Crash on Windows with large data

Previous Topic Next Topic
 
classic Classic list List threaded Threaded
5 messages Options
Reply | Threaded
Open this post in threaded view
|

Crash on Windows with large data

Simon Peyton Jones
Yitz and others

| Would you and your team be interested in looking at this?

In principle yes of course.   I wish we had a "team", as in a bunch of people whose job it is to make GHC fantastic.  However we certainly do have a team of volunteers who do amazing things; and one (totally heroic and overworked) Ian Lynagh who really does have it as his job.  So in practice it might be harder.

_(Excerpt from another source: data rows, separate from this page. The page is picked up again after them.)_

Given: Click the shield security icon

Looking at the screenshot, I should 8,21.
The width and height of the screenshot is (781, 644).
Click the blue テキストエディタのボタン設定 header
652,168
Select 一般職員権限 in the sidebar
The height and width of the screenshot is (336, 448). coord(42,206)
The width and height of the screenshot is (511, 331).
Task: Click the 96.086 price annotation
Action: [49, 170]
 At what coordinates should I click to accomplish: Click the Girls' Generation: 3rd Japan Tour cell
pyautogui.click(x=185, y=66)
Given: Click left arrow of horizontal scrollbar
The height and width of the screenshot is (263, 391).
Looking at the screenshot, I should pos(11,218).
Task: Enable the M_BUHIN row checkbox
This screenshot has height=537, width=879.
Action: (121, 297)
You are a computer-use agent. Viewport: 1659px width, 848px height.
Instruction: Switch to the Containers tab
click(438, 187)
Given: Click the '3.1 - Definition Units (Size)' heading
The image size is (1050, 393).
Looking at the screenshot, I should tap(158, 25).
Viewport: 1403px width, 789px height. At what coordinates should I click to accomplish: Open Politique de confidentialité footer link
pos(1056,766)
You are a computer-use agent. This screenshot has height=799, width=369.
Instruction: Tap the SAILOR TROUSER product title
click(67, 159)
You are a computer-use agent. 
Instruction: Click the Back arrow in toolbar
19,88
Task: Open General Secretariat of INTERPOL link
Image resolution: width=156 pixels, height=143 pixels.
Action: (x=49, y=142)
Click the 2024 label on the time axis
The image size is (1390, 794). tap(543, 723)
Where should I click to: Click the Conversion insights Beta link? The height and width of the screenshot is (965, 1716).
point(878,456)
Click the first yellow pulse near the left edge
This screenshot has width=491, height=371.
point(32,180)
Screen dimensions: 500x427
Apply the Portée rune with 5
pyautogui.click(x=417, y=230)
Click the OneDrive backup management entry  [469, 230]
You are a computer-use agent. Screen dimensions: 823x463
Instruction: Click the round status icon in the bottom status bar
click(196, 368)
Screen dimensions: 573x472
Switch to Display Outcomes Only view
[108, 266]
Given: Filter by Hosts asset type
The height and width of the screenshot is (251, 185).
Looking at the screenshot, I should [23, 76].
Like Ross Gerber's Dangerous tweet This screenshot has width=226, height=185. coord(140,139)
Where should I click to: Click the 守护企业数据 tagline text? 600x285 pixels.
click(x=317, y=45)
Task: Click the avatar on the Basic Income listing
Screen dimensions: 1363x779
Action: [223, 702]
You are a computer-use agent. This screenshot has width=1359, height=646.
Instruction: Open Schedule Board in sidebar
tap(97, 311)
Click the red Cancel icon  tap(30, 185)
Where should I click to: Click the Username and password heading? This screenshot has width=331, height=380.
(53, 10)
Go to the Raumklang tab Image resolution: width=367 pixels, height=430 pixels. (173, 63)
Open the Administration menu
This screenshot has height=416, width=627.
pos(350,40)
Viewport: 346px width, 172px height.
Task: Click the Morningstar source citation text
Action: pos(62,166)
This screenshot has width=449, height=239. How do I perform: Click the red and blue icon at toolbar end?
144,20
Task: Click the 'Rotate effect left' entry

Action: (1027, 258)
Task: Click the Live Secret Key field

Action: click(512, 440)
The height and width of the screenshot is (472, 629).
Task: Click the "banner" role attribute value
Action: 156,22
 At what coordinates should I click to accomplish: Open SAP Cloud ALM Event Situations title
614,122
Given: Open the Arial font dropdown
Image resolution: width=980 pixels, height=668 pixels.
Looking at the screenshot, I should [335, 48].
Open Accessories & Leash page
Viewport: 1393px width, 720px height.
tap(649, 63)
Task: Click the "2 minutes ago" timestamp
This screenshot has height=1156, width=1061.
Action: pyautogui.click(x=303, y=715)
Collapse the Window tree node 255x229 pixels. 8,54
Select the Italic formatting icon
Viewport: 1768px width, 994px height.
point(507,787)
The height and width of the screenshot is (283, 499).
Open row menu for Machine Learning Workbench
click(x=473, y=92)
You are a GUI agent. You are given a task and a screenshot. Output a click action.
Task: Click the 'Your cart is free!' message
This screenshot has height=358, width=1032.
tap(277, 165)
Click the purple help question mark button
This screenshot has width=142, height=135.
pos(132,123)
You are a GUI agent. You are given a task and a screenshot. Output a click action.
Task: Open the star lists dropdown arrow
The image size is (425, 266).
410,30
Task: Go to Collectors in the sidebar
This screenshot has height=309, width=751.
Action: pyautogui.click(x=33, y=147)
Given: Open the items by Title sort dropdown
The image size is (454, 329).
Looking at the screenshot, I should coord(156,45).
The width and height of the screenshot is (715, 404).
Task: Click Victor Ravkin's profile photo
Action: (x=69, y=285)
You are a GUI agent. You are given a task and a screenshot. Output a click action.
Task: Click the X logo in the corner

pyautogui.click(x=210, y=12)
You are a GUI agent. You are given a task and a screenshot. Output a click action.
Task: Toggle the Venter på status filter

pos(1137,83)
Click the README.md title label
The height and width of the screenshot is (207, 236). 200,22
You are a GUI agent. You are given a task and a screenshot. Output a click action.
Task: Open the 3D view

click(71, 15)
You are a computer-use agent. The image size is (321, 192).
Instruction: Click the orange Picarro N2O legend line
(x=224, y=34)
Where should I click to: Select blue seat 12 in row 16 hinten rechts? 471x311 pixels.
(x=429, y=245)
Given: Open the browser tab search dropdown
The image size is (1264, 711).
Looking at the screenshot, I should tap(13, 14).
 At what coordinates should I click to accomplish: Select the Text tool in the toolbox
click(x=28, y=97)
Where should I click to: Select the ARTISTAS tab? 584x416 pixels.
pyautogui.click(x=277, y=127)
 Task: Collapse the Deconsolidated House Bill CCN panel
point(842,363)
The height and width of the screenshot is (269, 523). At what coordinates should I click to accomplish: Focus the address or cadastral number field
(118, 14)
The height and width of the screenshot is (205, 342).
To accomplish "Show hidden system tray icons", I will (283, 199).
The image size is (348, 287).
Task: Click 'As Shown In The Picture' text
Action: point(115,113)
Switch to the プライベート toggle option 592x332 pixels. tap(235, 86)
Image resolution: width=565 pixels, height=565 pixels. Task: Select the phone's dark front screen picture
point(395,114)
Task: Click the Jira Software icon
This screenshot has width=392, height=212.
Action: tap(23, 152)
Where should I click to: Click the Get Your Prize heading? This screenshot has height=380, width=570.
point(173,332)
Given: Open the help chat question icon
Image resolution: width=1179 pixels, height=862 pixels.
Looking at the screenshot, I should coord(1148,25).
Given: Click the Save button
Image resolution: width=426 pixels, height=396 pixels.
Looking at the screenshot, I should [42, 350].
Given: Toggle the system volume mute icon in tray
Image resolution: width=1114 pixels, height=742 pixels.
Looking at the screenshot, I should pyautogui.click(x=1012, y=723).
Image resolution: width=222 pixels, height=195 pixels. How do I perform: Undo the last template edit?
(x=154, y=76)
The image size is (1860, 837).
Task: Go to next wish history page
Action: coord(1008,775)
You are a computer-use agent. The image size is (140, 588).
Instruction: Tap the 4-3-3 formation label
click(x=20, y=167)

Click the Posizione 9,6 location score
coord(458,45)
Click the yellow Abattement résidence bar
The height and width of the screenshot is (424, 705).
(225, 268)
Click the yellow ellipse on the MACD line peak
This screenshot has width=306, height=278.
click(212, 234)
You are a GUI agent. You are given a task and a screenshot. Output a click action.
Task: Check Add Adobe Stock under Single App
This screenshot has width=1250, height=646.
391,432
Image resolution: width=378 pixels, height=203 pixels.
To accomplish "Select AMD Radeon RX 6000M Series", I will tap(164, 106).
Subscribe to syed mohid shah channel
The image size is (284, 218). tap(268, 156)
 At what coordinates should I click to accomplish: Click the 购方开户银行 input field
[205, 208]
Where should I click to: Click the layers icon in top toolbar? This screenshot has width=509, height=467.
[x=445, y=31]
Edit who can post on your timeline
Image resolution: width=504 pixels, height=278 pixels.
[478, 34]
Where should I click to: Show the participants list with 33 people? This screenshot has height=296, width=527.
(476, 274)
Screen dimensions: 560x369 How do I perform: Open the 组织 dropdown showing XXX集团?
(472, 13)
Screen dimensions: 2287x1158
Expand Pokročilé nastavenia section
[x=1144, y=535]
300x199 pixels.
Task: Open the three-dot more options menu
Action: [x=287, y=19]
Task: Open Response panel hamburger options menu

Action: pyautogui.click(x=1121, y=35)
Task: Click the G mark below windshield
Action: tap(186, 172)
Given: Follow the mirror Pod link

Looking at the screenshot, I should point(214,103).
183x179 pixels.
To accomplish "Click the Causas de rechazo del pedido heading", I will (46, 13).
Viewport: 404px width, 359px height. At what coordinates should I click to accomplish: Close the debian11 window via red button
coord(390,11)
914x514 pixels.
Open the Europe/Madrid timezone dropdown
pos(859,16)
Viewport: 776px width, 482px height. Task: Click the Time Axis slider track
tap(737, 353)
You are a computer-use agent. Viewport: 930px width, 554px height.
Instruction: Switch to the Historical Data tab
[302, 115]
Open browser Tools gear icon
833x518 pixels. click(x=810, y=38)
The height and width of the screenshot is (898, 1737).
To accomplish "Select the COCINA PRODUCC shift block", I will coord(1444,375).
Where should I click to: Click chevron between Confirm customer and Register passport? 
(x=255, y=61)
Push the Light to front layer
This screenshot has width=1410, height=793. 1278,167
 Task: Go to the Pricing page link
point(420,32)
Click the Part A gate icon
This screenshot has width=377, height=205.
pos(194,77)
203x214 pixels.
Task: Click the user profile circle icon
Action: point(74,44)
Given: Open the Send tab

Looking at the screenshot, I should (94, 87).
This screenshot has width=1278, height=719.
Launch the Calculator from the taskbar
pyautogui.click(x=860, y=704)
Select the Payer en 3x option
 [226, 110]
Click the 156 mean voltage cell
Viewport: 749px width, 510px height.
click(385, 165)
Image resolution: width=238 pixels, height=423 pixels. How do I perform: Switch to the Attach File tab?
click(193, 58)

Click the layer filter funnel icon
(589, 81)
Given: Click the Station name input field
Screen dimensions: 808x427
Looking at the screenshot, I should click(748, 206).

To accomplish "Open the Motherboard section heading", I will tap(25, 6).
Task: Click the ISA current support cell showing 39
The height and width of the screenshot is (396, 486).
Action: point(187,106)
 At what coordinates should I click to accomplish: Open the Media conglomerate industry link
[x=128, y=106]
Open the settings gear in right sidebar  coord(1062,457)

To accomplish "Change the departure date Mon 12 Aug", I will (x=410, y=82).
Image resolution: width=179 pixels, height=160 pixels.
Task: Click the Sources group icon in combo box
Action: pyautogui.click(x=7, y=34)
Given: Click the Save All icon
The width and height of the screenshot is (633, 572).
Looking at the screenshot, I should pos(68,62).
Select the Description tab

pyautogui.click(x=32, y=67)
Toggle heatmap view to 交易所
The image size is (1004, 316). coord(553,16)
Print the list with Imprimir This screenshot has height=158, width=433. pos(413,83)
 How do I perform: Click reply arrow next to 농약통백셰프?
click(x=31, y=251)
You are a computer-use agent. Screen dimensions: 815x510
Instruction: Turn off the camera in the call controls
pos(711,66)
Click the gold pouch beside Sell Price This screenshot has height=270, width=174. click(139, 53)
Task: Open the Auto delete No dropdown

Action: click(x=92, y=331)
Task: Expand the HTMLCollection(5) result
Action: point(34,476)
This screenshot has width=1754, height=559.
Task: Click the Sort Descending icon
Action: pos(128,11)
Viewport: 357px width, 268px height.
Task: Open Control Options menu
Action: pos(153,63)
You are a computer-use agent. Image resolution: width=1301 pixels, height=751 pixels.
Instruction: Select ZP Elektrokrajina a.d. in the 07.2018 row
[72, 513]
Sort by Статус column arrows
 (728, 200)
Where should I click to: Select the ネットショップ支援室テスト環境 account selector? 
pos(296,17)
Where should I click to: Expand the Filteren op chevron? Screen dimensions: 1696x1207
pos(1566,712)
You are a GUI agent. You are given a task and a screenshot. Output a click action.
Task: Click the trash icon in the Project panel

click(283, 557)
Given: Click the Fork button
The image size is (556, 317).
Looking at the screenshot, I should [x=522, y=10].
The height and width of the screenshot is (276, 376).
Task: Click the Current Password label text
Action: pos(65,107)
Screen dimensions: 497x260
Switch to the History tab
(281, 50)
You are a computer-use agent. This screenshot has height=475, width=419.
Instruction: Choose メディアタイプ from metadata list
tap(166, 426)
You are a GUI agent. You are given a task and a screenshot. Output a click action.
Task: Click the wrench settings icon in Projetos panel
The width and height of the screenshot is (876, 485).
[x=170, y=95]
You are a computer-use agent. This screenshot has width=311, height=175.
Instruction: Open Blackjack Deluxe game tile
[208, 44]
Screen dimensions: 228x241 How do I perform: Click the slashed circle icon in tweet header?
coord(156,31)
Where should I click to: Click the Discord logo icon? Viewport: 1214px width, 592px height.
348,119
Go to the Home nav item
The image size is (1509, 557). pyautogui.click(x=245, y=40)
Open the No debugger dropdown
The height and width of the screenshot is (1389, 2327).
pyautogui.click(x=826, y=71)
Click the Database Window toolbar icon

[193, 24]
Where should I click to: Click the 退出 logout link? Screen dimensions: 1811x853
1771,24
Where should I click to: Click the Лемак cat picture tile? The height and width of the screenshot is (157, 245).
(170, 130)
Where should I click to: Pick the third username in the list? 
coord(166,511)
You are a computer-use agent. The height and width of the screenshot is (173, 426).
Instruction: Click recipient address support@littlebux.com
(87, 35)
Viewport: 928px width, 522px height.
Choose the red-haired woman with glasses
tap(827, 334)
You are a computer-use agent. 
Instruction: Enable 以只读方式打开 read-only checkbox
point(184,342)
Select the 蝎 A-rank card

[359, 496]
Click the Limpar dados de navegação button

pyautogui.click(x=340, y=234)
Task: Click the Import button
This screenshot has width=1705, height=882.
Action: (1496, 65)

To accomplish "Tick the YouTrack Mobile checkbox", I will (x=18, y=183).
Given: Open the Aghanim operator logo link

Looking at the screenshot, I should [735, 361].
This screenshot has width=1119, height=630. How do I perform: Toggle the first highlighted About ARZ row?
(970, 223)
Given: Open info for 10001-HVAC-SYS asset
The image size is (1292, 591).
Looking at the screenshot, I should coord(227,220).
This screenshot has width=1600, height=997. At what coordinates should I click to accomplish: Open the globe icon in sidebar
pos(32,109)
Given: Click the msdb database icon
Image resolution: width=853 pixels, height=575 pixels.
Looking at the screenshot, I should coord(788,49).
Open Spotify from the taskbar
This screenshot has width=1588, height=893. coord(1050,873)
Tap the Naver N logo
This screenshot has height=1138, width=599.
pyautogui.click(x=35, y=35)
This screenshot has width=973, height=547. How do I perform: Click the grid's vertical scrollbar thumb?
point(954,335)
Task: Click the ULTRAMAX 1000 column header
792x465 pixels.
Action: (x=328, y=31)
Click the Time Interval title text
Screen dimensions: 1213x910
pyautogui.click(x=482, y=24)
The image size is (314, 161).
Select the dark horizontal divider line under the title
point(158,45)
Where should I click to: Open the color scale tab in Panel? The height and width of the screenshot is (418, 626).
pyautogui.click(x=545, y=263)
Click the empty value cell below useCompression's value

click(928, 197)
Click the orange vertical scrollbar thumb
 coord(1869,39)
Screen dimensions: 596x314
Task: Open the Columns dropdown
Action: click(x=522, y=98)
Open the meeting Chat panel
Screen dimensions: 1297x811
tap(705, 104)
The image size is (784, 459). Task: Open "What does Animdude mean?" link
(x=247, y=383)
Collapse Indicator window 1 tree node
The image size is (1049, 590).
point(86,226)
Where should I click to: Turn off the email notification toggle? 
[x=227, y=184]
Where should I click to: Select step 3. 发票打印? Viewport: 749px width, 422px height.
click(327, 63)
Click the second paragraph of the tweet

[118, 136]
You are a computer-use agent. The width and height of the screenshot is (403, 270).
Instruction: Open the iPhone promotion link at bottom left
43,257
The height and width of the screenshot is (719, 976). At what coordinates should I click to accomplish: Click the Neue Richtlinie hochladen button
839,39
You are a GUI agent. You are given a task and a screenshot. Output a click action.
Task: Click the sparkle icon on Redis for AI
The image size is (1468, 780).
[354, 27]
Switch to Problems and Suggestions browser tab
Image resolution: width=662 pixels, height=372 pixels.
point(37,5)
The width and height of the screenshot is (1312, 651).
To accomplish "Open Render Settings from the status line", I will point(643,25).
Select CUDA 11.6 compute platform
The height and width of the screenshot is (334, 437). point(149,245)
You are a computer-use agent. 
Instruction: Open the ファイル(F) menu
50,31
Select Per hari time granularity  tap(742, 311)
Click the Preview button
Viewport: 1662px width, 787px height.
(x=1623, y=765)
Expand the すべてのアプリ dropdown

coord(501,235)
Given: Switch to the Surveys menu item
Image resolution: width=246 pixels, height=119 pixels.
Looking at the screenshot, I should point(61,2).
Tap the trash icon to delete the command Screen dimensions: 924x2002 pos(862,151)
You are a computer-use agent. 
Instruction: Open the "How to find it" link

Does anyone feel able to help Yitz?  

Ian might, depending on how hard it was to put him into a position where he could reproduce it.  Plus it depends on how critical it is for you.  

Simon

| -----Original Message-----
| From: sefer.org at gmail.com [mailto:sefer.org at gmail.com] On Behalf Of
| Yitzchak Gale
| Sent: 21 March 2013 21:03
| To: Simon Peyton-Jones
| Subject: Crash on Windows with large data
|
| Hi Simon,
|
| At work, we have an app that ran into a BEX64 crash on Windows when
| processing a large and complex data set. I compiled a special version of
| our app with GHC 7.6.2 for Windows, because we suspect it needs to run
| on 64 bits.
|
| On Linux, the same app compiled with 7.4.2 runs to completion when
| processing the same data, although it does use as much as 15 GB of
| memory in the process. The Windows version crashed when it hit something
| over 5 GB or memory usage.
|
| Would you and your team be interested in looking at this?
|
| The problem is, both our app and our customer's data is proprietary.
| The customer is a well-know very large corporation. Due to the nature of
| the problem, I doubt there is any reasonable way to isolate the problem.
| I imagine we would need to send you the original code and data. Is there
| some sort of arrangement that can be made for this situation?
|
| Thanks,
| Yitz


Reply | Threaded
Open this post in threaded view
|

Crash on Windows with large data

Jason Dagit-3
I had never heard of BEX/BEX64 errors before. Naturally I wanted to know
what it was. Perhaps others here have never heard of this as well? Just in
case, I'll share what I learned.

After a bit of digging I came across this:
http://technet.microsoft.com/en-us/library/cc738483(WS.10).aspx

I think that article is saying that windows has a policy to prevent
arbitrary buffers from being executed. Perhaps the RTS needs to do
something special on windows when it's allocating pages above a certain
address?

Of potential note is this section (I don't know the RTS at all, so maybe it
already takes care of the following):
What works differently?
Application Compatibility

Some application behaviors are expected to be incompatible with DEP.
Applications that perform dynamic code generation (such as just-in-time
code generation) and that do not explicitly mark generated code with
Execute permission might have compatibility problems with DEP. Applications
that are not built with SafeSEH must have their exception handlers located
in executable memory regions.

Applications that attempt to violate DEP will receive an exception with
status code STATUS_ACCESS_VIOLATION (0xC0000005). If an application
requires executable memory, it must explicitly set this attribute on the
appropriate memory by specifying PAGE_EXECUTE, PAGE_EXECUTE_READ,
 PAGE_EXECUTE_READWRITE orPAGE_EXECUTE_WRITECOPY in the memory protection
argument of the Virtual* memory allocation functions. Heap allocations
using the malloc() and HeapAlloc()functions are non-executable.
Perhaps the problem is reproducible simply by forcing the 64bit windows
build of ghc to execute a thunk allocated above the 4 GB address range?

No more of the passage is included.